— SUPPLIED INFORMATION —
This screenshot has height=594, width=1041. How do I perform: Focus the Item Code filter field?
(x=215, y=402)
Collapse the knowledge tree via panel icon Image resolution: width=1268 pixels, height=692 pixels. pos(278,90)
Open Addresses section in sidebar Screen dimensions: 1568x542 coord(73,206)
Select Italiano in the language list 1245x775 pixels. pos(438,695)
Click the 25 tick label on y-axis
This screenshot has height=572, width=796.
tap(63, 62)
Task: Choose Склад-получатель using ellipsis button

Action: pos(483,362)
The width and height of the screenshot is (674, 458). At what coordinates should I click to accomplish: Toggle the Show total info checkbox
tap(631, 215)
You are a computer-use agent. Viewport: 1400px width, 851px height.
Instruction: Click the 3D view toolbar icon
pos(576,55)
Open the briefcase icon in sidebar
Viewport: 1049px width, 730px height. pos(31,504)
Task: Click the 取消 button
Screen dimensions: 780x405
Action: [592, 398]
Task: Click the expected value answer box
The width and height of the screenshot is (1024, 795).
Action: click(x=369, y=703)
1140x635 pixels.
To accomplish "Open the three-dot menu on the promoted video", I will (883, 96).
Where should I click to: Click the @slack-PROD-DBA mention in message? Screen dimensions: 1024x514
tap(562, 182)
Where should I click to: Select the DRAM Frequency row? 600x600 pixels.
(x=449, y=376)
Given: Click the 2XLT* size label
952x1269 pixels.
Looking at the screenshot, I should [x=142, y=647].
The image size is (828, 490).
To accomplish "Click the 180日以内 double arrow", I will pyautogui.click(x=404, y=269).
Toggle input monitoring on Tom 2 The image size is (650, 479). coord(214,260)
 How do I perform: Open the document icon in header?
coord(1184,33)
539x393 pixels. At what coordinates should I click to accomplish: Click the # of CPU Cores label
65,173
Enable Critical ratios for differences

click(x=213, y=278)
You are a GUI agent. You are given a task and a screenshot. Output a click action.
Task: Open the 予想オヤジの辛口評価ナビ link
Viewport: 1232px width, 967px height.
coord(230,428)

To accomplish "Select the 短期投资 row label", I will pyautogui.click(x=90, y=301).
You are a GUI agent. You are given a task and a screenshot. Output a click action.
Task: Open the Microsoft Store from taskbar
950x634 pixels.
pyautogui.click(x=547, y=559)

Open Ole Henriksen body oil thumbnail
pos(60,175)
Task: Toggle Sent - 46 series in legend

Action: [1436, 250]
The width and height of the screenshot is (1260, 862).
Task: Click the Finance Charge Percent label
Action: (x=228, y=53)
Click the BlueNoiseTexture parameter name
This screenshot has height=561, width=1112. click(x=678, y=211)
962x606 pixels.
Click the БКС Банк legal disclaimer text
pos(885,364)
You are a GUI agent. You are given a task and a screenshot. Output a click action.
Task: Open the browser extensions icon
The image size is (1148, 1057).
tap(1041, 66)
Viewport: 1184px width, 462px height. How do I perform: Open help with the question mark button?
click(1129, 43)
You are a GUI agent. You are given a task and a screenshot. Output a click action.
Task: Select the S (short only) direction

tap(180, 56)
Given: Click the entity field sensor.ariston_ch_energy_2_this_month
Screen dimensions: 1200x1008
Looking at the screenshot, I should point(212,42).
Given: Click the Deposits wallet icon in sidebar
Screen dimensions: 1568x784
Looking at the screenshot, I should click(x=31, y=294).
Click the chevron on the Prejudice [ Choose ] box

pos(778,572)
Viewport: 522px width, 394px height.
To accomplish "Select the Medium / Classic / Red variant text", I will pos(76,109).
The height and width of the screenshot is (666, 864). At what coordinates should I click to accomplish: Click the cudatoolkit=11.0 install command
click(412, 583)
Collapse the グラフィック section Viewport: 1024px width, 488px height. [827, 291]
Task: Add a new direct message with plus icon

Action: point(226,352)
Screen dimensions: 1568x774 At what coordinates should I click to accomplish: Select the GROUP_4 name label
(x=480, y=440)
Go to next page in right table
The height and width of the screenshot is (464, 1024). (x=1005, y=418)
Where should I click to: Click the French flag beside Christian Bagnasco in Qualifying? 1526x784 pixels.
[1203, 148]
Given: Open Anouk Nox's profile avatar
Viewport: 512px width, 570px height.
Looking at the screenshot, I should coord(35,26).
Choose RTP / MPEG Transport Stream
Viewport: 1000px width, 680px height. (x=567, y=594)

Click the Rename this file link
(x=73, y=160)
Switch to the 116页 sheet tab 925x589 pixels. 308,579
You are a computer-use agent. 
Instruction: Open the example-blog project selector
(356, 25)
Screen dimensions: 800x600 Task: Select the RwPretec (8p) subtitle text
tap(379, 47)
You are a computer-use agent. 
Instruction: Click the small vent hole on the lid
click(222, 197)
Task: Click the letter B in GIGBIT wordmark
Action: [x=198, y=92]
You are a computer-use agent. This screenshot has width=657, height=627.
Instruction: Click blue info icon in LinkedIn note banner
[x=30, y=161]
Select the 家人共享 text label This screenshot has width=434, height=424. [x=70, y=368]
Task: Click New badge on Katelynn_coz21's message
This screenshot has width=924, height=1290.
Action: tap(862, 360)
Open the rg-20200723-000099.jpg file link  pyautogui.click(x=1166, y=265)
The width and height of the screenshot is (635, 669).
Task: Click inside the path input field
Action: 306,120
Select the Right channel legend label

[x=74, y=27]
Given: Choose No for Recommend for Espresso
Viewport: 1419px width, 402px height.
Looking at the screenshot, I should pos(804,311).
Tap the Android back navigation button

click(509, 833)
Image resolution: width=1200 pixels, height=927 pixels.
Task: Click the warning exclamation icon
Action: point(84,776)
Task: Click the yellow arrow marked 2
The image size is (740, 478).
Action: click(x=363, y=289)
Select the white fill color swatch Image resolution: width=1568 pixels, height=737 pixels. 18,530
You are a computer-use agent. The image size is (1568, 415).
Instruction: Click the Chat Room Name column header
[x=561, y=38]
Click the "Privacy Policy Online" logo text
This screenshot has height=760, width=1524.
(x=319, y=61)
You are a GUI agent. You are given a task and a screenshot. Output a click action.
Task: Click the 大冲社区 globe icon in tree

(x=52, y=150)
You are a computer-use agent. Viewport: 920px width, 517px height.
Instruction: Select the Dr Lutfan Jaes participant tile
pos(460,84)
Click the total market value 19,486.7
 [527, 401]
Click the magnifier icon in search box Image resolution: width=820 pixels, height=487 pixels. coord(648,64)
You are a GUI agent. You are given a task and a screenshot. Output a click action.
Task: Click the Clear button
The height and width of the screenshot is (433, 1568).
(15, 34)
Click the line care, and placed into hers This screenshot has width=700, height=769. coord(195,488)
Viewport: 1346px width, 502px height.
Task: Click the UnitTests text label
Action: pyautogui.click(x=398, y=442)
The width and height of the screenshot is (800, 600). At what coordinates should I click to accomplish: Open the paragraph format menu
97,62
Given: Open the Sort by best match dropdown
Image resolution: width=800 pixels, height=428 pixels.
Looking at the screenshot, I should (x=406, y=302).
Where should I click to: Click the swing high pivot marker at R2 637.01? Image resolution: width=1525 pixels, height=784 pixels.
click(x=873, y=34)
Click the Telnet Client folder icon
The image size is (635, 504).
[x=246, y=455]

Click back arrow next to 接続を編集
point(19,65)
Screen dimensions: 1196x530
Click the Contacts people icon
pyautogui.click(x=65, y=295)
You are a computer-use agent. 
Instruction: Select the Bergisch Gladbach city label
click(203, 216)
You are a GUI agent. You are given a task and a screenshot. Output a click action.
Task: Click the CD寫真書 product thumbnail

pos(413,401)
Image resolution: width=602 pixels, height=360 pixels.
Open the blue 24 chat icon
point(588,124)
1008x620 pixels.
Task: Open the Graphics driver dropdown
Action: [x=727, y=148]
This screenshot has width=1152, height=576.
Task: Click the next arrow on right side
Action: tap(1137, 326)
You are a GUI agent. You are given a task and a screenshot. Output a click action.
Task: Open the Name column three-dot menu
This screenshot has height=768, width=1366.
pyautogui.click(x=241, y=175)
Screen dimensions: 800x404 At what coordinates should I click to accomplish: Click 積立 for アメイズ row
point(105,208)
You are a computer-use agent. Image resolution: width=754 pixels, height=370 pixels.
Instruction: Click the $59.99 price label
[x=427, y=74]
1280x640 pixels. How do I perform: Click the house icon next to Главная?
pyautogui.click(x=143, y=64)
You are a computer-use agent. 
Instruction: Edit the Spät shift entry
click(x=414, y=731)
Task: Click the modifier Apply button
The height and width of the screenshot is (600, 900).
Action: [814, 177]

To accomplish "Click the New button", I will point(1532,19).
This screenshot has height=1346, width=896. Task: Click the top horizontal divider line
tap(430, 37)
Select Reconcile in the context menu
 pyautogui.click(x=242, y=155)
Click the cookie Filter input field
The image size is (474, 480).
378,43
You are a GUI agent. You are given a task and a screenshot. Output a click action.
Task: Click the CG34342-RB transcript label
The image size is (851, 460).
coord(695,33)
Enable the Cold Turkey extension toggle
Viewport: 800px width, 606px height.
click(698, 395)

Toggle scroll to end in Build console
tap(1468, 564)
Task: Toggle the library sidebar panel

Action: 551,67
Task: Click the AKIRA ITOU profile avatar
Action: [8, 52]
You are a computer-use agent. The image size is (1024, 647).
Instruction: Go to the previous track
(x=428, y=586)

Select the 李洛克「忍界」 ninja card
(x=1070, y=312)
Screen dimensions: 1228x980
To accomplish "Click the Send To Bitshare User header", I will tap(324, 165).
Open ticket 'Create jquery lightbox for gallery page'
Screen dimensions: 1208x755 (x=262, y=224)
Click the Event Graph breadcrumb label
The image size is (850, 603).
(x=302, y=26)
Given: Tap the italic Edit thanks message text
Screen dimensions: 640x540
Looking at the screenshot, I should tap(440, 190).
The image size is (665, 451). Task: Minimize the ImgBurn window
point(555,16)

— REQUIREMENT —
Everything in the material above from the line that has "Click the Rename this file link" through the line that has "Select the 家人共享" must be duplicated exactly, with no other lines given.

— ANSWER —
Click the Rename this file link
(x=73, y=160)
Switch to the 116页 sheet tab 925x589 pixels. 308,579
You are a computer-use agent. 
Instruction: Open the example-blog project selector
(356, 25)
Screen dimensions: 800x600 Task: Select the RwPretec (8p) subtitle text
tap(379, 47)
You are a computer-use agent. 
Instruction: Click the small vent hole on the lid
click(222, 197)
Task: Click the letter B in GIGBIT wordmark
Action: [x=198, y=92]
You are a computer-use agent. This screenshot has width=657, height=627.
Instruction: Click blue info icon in LinkedIn note banner
[x=30, y=161]
Select the 家人共享 text label This screenshot has width=434, height=424. [x=70, y=368]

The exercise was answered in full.